Top of Available records

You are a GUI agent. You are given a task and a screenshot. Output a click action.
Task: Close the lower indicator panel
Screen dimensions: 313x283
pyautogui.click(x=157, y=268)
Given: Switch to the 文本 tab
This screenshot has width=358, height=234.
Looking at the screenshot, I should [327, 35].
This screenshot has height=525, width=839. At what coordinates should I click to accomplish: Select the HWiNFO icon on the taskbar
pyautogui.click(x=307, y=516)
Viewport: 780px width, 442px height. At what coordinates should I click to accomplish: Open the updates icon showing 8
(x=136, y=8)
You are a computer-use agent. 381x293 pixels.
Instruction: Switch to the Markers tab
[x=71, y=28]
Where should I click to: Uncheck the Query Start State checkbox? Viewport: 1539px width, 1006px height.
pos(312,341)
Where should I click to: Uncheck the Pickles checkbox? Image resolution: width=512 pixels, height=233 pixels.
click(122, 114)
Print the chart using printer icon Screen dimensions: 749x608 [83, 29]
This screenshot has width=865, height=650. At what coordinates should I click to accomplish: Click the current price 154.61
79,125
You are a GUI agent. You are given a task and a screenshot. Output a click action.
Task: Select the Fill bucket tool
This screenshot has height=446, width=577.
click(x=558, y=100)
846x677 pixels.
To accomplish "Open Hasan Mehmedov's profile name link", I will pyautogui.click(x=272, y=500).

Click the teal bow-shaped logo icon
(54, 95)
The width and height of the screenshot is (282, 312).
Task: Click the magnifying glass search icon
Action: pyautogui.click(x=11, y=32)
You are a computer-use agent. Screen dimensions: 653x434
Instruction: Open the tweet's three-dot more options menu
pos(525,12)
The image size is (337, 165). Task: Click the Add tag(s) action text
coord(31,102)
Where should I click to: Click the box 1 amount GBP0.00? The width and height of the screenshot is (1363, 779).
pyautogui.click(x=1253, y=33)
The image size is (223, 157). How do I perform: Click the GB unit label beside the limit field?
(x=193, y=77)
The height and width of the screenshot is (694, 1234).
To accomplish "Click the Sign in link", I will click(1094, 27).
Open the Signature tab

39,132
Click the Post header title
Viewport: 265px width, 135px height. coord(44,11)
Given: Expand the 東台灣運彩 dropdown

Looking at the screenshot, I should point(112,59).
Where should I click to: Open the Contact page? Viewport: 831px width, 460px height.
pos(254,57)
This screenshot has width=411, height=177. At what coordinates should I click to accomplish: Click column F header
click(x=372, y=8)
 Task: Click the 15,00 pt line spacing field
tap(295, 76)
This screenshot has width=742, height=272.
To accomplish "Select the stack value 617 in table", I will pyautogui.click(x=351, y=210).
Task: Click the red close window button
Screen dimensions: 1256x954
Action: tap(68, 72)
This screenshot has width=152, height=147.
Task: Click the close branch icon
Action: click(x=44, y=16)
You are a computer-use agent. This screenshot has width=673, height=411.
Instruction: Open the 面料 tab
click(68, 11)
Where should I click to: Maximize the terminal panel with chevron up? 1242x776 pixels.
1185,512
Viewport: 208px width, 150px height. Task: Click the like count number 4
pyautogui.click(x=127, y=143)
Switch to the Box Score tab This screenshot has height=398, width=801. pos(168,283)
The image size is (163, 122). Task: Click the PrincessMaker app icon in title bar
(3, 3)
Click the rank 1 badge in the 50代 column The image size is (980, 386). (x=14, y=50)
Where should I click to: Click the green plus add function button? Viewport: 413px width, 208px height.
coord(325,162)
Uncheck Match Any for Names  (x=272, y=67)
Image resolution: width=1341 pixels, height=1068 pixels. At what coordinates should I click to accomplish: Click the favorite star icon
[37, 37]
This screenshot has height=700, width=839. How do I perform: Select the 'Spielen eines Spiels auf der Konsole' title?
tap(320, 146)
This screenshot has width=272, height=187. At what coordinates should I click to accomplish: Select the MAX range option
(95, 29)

Bottom of Available records

→ Your task
All entries given above are to be printed again exactly.

→ Your response
You are a GUI agent. You are given a task and a screenshot. Output a click action.
Task: Close the lower indicator panel
Screen dimensions: 313x283
pyautogui.click(x=157, y=268)
Given: Switch to the 文本 tab
This screenshot has width=358, height=234.
Looking at the screenshot, I should [327, 35].
This screenshot has height=525, width=839. At what coordinates should I click to accomplish: Select the HWiNFO icon on the taskbar
pyautogui.click(x=307, y=516)
Viewport: 780px width, 442px height. At what coordinates should I click to accomplish: Open the updates icon showing 8
(x=136, y=8)
You are a computer-use agent. 381x293 pixels.
Instruction: Switch to the Markers tab
[x=71, y=28]
Where should I click to: Uncheck the Query Start State checkbox? Viewport: 1539px width, 1006px height.
pos(312,341)
Where should I click to: Uncheck the Pickles checkbox? Image resolution: width=512 pixels, height=233 pixels.
click(122, 114)
Print the chart using printer icon Screen dimensions: 749x608 [83, 29]
This screenshot has width=865, height=650. At what coordinates should I click to accomplish: Click the current price 154.61
79,125
You are a GUI agent. You are given a task and a screenshot. Output a click action.
Task: Select the Fill bucket tool
This screenshot has height=446, width=577.
click(x=558, y=100)
846x677 pixels.
To accomplish "Open Hasan Mehmedov's profile name link", I will pyautogui.click(x=272, y=500).

Click the teal bow-shaped logo icon
(54, 95)
The width and height of the screenshot is (282, 312).
Task: Click the magnifying glass search icon
Action: pyautogui.click(x=11, y=32)
You are a computer-use agent. Screen dimensions: 653x434
Instruction: Open the tweet's three-dot more options menu
pos(525,12)
The image size is (337, 165). Task: Click the Add tag(s) action text
coord(31,102)
Where should I click to: Click the box 1 amount GBP0.00? The width and height of the screenshot is (1363, 779).
pyautogui.click(x=1253, y=33)
The image size is (223, 157). How do I perform: Click the GB unit label beside the limit field?
(x=193, y=77)
The height and width of the screenshot is (694, 1234).
To accomplish "Click the Sign in link", I will click(1094, 27).
Open the Signature tab

39,132
Click the Post header title
Viewport: 265px width, 135px height. coord(44,11)
Given: Expand the 東台灣運彩 dropdown

Looking at the screenshot, I should point(112,59).
Where should I click to: Open the Contact page? Viewport: 831px width, 460px height.
pos(254,57)
This screenshot has width=411, height=177. At what coordinates should I click to accomplish: Click column F header
click(x=372, y=8)
 Task: Click the 15,00 pt line spacing field
tap(295, 76)
This screenshot has width=742, height=272.
To accomplish "Select the stack value 617 in table", I will pyautogui.click(x=351, y=210).
Task: Click the red close window button
Screen dimensions: 1256x954
Action: tap(68, 72)
This screenshot has width=152, height=147.
Task: Click the close branch icon
Action: click(x=44, y=16)
You are a computer-use agent. This screenshot has width=673, height=411.
Instruction: Open the 面料 tab
click(68, 11)
Where should I click to: Maximize the terminal panel with chevron up? 1242x776 pixels.
1185,512
Viewport: 208px width, 150px height. Task: Click the like count number 4
pyautogui.click(x=127, y=143)
Switch to the Box Score tab This screenshot has height=398, width=801. pos(168,283)
The image size is (163, 122). Task: Click the PrincessMaker app icon in title bar
(3, 3)
Click the rank 1 badge in the 50代 column The image size is (980, 386). (x=14, y=50)
Where should I click to: Click the green plus add function button? Viewport: 413px width, 208px height.
coord(325,162)
Uncheck Match Any for Names  (x=272, y=67)
Image resolution: width=1341 pixels, height=1068 pixels. At what coordinates should I click to accomplish: Click the favorite star icon
[37, 37]
This screenshot has height=700, width=839. How do I perform: Select the 'Spielen eines Spiels auf der Konsole' title?
tap(320, 146)
This screenshot has width=272, height=187. At what coordinates should I click to accomplish: Select the MAX range option
(95, 29)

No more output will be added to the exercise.